Greater risk-adjustment focus
Risk adjustment presents both an opportunity and risk for MA plans. Accurate coding and oversight is required to ensure proper identification, documentation, reimbursement, and compliance. Leading plans focus not only on code capture for existing conditions, but also frequent data mining and increased collaboration with providers to deliver accurate documentation that drives appropriate coding across members.

In addition, plans are also assessing the difference in Risk Scores utilizing the historical RAPS process vs. encounter data. While CMS has slowed movement to encounter data, plans are formulating strategies that support enhancing encounter data and managing the longer term overall of risk adjustment model change.

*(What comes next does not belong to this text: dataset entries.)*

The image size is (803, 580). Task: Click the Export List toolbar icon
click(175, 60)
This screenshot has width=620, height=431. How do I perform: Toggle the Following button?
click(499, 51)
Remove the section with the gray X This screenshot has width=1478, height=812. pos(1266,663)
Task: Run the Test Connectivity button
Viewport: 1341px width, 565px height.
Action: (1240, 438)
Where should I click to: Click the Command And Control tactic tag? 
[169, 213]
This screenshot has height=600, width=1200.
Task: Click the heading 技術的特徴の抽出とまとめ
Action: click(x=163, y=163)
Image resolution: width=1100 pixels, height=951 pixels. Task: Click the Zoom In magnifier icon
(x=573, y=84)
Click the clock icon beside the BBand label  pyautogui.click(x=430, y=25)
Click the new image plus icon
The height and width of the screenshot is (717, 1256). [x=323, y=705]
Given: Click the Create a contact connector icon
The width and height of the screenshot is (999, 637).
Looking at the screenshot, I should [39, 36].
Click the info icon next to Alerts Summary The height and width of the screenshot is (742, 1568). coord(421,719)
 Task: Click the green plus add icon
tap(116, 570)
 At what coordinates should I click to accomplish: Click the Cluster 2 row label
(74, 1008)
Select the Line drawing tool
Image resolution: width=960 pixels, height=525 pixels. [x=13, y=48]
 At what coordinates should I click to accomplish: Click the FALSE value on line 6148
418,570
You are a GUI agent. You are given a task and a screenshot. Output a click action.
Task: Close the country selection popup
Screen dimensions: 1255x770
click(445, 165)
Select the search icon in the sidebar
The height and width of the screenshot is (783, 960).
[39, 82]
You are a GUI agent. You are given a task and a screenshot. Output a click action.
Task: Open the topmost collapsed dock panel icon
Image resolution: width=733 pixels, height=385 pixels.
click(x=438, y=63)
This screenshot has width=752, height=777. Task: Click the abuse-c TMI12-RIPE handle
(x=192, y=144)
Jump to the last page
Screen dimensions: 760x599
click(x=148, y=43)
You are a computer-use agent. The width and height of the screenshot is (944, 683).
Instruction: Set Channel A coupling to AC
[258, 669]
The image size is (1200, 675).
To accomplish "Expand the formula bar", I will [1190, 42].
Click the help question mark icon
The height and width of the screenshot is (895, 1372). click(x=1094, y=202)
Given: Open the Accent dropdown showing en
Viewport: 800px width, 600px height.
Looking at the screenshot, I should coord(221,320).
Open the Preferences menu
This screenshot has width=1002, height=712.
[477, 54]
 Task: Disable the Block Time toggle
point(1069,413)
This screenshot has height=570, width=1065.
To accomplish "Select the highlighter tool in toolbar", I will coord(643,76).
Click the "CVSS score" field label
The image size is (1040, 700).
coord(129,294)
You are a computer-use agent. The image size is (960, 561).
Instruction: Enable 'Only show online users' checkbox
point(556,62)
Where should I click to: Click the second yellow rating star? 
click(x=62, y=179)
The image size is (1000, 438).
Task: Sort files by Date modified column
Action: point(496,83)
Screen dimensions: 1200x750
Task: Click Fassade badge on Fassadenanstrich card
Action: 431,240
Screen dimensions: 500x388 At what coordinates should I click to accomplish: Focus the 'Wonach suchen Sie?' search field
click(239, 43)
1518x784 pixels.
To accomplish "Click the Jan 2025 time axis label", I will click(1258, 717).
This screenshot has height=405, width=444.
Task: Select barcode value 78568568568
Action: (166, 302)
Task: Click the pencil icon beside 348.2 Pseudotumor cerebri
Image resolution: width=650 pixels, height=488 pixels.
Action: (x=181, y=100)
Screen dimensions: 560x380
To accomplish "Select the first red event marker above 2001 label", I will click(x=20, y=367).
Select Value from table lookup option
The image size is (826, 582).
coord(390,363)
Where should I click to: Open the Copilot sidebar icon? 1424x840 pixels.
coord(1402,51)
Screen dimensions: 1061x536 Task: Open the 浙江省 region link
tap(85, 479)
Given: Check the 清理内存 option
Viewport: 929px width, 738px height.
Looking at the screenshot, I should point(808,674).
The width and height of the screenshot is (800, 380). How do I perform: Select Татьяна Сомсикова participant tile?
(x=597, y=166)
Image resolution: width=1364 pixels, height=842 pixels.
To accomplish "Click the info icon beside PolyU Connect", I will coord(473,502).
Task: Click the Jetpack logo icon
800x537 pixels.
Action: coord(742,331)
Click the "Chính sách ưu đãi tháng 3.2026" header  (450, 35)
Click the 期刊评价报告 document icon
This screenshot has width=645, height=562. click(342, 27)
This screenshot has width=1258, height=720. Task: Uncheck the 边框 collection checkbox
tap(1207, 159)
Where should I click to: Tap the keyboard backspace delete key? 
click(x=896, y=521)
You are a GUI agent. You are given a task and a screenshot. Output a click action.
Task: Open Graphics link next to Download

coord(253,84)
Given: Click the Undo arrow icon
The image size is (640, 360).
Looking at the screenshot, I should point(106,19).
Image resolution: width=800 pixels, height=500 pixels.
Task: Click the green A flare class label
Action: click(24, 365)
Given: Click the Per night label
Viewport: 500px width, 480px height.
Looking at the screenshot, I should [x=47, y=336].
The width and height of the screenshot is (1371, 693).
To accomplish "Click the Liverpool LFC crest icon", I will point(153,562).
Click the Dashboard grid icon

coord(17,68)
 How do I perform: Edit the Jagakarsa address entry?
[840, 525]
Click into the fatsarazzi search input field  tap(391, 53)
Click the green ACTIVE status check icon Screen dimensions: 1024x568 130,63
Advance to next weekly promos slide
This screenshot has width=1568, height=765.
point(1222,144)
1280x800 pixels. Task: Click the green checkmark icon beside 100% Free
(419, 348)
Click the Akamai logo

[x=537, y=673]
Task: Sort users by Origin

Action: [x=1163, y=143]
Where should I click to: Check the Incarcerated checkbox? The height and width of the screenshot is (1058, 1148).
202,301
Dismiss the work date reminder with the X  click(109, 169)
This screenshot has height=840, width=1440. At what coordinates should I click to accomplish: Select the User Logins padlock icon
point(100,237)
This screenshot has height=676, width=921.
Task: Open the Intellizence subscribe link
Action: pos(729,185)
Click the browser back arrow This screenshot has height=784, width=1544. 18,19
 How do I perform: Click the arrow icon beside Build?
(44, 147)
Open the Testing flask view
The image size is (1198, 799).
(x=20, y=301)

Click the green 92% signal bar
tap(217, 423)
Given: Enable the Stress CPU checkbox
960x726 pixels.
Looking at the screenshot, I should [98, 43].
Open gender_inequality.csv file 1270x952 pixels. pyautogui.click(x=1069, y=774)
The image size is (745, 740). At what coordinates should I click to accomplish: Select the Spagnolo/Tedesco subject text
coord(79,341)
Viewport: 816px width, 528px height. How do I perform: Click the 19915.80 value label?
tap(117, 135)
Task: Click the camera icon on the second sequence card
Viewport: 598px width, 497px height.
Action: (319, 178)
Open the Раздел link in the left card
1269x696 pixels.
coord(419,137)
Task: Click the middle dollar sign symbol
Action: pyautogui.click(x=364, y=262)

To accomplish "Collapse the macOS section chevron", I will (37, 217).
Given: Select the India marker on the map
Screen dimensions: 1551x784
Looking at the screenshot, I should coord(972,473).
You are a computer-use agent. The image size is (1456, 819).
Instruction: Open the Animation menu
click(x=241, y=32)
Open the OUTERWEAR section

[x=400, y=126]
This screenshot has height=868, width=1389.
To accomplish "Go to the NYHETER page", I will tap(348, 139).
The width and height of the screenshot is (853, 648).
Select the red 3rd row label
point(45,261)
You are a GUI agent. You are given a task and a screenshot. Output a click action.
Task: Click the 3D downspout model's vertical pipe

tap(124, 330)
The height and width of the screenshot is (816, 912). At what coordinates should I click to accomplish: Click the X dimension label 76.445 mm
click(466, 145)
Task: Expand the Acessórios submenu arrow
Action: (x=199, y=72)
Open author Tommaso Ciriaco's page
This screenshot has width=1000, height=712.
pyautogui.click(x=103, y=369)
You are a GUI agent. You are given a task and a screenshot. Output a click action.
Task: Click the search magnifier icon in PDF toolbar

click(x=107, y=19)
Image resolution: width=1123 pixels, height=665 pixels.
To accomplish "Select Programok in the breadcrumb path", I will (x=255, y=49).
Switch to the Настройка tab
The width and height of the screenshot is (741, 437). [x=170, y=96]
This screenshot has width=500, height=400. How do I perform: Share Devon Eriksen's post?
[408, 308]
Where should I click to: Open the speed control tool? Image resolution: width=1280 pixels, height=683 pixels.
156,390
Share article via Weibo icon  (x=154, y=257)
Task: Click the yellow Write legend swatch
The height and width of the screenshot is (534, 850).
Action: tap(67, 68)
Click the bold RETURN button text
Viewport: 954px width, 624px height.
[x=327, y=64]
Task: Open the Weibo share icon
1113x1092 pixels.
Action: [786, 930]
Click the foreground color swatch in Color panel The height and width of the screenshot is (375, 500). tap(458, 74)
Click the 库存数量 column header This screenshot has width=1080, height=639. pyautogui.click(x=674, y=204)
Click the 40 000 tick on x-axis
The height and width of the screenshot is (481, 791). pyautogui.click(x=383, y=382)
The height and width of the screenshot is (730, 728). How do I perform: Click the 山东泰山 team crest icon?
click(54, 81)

Continued focus on stars and provider quality
Stars continues to be a bright spot for MA plans. In 2017, enrollment weighted MA Star Ratings averaged a 4.0. Annual measure adjustments by CMS require a multi-year program view to mitigate the impact of retired and newly introduced measures. For plans that reach and maintain a 4.0 Star Rating, this multi-year view is driven by a clear strategy that articulates target performance levels (aggregate and by measure) and prioritized initiatives (provider and member focused).  

Purpose-built MA networks
To support member health, quality and outcomes, development of high-performance MA networks continues to be a focus for MA Plans. These networks utilize provider reimbursement, performance incentives and care management to support end-to-end member management, taking P4P programs to the next level. Plans are also adopting a nuanced view of provider readiness and maturity – actively partnering with provider partners to outline performance targets (in year and multi-year), identify performance opportunities, and provide additional capabilities to address critical gaps.

Optimizing communication
Given the importance of Risk Adjustment and Stars, as well as the critical role providers play in these programs, MA plans are developing strategies to more effectively communicate plan priorities related to these programs. Building a holistic strategy that aligns messaging across to Risk Adjustment, Stars and other important initiatives allows plans to consistently reinforce key strategic messages. Ongoing performance monitoring and feedback loops allow for in-year adjustments that optimize end-to-end plan-driven communication.

Coordination between EGWP and Individual MA
The delayed introduction of individual market plan benchmarks provides not only rate relief but an opportunity to invest in capabilities that benefit both group and individual MA. Risk Adjustment, Stars, and Medical Cost Management are table stakes for EGWP and individual MA segments; greater collaboration allows plans to optimize scarce resources and realize performance benefits across both areas.

Bottom line? 

The 2018 Call Letter shows that continued focus in MA can yield rewards for plans that understand the Medicare Advantage performance drivers and have the needed competencies to continue to win in an evolving marketplace.